Re: Network services started before NIC UP.

2013-12-21 Thread Bob Proulx
Erwan David wrote:
> Everything in /etc/networkinterfaces.
> 
> It is a bit complicated let me explain the situation before going to
> configuration:

Actually your situation sounds pretty normal to me.

> # The primary network interface
> auto eth0
> iface eth0 inet static
> address 88.190.17.120
> netmask 255.255.255.0
> gateway 88.190.17.1
> up ip addr add 88.191.245.121/32 dev eth0 label eth0:0
> up ip -6 addr add 2001:0bc8:30d3::1/64 dev eth0
> down ip addr del 88.191.245.121/32 dev eth0 label eth0:0
> down ip -6 addr del 2001:0bc8:30d3::1/64 dev eth0

I don't see anything unusual there.  However I am not an IPv6 expert
and still need to learn the details of it.  The IPv4 parts look
perfectly reasonable.  I have no reason to doubt the IPv6 parts.

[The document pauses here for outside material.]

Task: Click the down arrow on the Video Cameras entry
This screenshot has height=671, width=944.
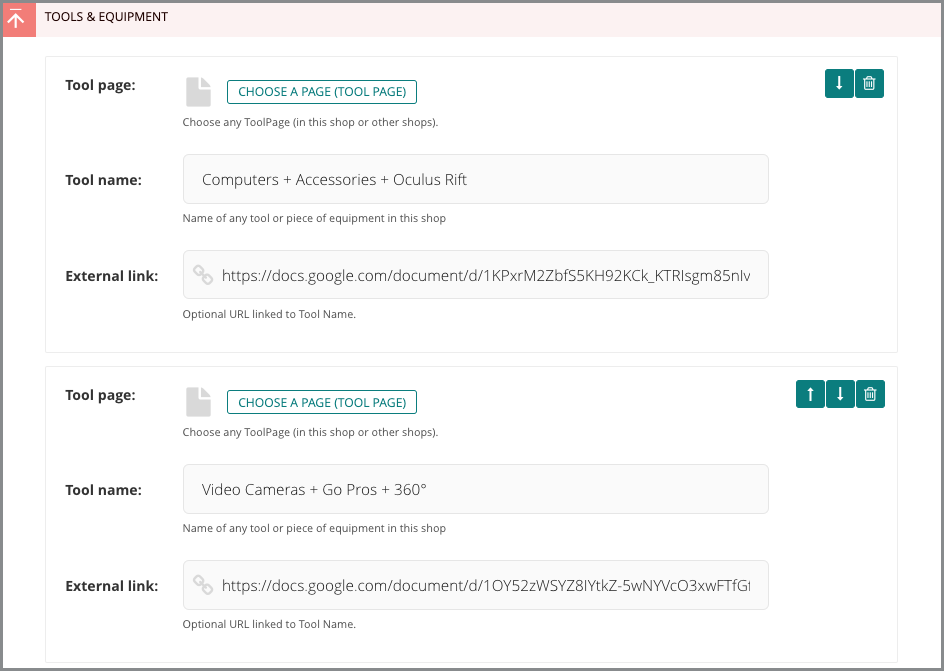Action: (x=839, y=393)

> 88.190.17.120 is the "private" address (if I change server I will get
> another address) 88.191.245.121 and 2001:0bc8:30d3::1 are the "public
> addresses", becaus I may migrate them to another machine at same
> hoster, making them more robust for public facing services (web email
> and ntp server in pool.ntp.org for this one)

Yes.  A common strategy.  Looks good.

> The router for IPv6 is given through the RA (I have the correct sysctl
> set up for accepting teh RA *and* routing IPv6)

I will assume it is good.

The important thing is that it will start up using ifupdown.  It is
set to use "auto" meaning that it will start synchronously at system
boot time.  If it were using "allow-hotplug" then it would use the
current standard event driven interface.  The two startup paths should
both work but they are different.  It is certainly possible for them
to behave differently with one path working and one not working.  I
have problems with NIS/yp with the allow-hotplug event driven path but
it works with the auto path for example.  (I need to debug that to
root cause some day.)

> > Just for the purposes of debugging if you are using "allow-hotplug"
> > then try switching that to "auto".  In theory allow-hotplug should
> > always work but since it is the newer event driven method sometimes
> > there are still bugs to be found.  It is possible that your case is
> > one of those.  Try "auto" instead and see if that older start ordering
> > causes things to work in the correct way.
> 
> I always use auto for fixed machines, like this server.

I see by this that you are already aware of the issues and understand
the differences between.  I will still say a lot for the archive
because it might help someone else looking at the problem later.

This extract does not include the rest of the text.